Kurtarıcı kendimiziz önce aklımızı özgürleştirerek, hesapsız bir şekilde, yapılacakları bir başkasına delege etmeden, doğrudan bir sürecin parçası olmak birlikte iyileşmenin ilacı. Hiçbir kötü yönetime, siyasete, yöneticiye ve dayatılana mahkûm değiliz. İşte bu yüzden Cumhuriyet’in 100.yılında irademizi özgür kılmakla başlayacak her şey.
Emre Madran
Emre Madran mimarlık alanında, kültürel varlıkların korunmasına iz bırakan bir mimar. Toplantının ortasında katılımcı birisi, gözü kapalı toplantıyı dinleyen Emre Hocayı gördüğünde ilk etapta uyuyor sanabilirdi. Ama hocanın gözünü kapatarak ortamdan arınıp konuya odaklanarak toplantıyı takip eden yaklaşımını onu tanıyanlar bilirdi. Korunması gereken değerlere yönelik hoyratça davrananları edebe çağıran “edep ya hu” söylemi o aramızdan ayrıldıktan sonra ‘Emre Hoca yaşasaydı neredeyse hergün ağzı dolu dolu söylerdi’ dediğimiz anlamlı söz şimdilerde.
Emre Madran anısına her yıl düzenlenen “Edep Ya Hu” buluşmalarının bu yıl ki teması “Deprem sonrasında Kültürel Miras Aracılığı ile Toplumsal İyileşme”. Emre Hoca’ya yakışır şekilde, kadim kültürler coğrafyası Antakya’da yapılacak bu buluşma için günlerdir tarihi kent merkezinde etkinliği yapacak yer arayışında özel bir hassasiyet gösterildi.

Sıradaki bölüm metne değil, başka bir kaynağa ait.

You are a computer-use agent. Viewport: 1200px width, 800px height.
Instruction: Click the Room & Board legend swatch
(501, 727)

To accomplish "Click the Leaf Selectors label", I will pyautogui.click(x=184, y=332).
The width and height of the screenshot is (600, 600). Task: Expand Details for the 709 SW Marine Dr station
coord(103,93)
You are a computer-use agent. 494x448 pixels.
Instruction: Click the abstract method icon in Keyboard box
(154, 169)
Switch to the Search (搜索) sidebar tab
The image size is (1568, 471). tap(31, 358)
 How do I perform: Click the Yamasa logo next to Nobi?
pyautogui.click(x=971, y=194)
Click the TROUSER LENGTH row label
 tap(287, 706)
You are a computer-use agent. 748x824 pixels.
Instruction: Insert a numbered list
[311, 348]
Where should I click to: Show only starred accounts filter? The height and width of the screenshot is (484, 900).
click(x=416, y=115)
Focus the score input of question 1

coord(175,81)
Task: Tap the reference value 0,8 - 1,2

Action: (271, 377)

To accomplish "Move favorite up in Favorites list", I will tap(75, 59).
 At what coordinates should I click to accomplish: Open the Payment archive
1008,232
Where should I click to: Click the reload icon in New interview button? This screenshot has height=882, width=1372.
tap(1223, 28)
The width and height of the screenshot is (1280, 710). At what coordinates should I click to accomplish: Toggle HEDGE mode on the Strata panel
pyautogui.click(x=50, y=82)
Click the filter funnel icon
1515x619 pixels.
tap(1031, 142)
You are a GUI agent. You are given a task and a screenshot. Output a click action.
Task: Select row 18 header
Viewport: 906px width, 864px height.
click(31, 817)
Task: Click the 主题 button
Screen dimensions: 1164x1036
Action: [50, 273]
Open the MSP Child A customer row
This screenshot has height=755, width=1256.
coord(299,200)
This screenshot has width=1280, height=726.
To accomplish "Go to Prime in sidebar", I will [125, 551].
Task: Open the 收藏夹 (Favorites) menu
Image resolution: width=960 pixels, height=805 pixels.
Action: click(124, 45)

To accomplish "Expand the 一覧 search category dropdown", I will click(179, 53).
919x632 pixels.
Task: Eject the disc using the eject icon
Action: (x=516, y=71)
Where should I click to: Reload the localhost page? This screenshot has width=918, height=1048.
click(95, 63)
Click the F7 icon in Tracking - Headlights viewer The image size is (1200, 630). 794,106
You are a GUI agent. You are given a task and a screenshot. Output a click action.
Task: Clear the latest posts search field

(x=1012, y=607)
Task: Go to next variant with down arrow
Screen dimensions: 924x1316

Antakya tarihi kent merkezinde olsun, kapalı alanda olmasın, bir yapının, bir okulun avlusu olsun, kamusal alan olsun, bir iyileşmenin izi olsun derken aylar önce Antakya’da yapma kararlılığımızda, etkinliğin yeri hepimizin içine sinecek şekilde dün kesinleşti.
Asi Nehri’nin kenarında yamacımızda yıkılmış kadim uygarlıkların arasında, taşı toprağı geçmişten bize bırakılan emanet olan, canlarımızı, yapılarımızı, ruhumuzu kaybettiğimiz, Antakya’da yemyeşil ağaçların altında kır bahçesi masalar ve sandalyelerde, Büyük Atatürk Parkı Orta Kahvede Êmre Madran anısına dokuzuncu kez, bir kez daha “Edep Ya Hu” diyeceğiz. Asi Nehri ve Antakya vazgeçmeyi reddettiğimiz bir hakikat olarak isyanımız, tanığımız olacak.
“Emre Madran:”1944 yılında İzmir’de doğdu. ODTÜ Mimarlık Fakültesi’nde 1966 yılında lisans, 1968’de Restorasyon Bölümü’nde yüksek lisans, 1996’da aynı bölümde doktora eğitimini tamamladı. 1968-1973 yılları arasında Vakıflar Genel Müdürlüğü’nde, 1974-1981 yılları arasında Kültür Bakanlığı’nda çalıştı. 1981 yılında ODTÜ Mimarlık Fakültesi Restorasyon Bölümü’ne öğretim görevlisi olarak döndü.1997 yılında doçent olduğu kurumdan, 2011 yılında emekli olarak ayrıldı. TMMOB Mimarlar Odası 40.Dönem(2006-2008) ve 41.Dönem (2008-2010) Merkez Yönetim Kurulu üyeliği yaptı. . Koruma ve Restorasyon Uzmanları ve ICOMOS Türkiye Milli Komitesi üyeliği yaptı. Akademik yaşamında ve Mimarlar Odası bünyesinde uzun yıllar Osmanlı ve Cumhuriyet dönemi koruma tarihi, geleneksel yapı malzemesi ve yapım teknikleri, koruma mevzuatı, alan yönetimi, korumanın yönetsel ve parasal yönleri alanlarında çalıştı. Çoğu kültür varlıklarının korunmasını konu alan ve bir kısmını meslektaşları ile yazdığı çok sayıda kitabı, 100’den fazla yayınlanmış makaleye imza attı”
Yaşanan sarsıcı süreçler aynı zamanda gelmekte olan yeninin de habercisi. Acılarla sınanan bir toplumun direnci, tüm zorluklarla sınanan dayanma gücümüz geleceğe verilmiş en güzel mesaj. Dayanışarak, hakikati haykırarak, hayata iz bırakacağız.
26 Eylül 2013’te aramızdan ayrılışının 10.yılında Ankara-Antakya hattında toplumsal iyileşmeyi birlikte konuşmak için Antakya’da olacağız. Derinleşen yaralara bir nebze ilaç olsun diye, toplumsal iyileşmeyi birlikte tartışacağız. Davetlisiniz.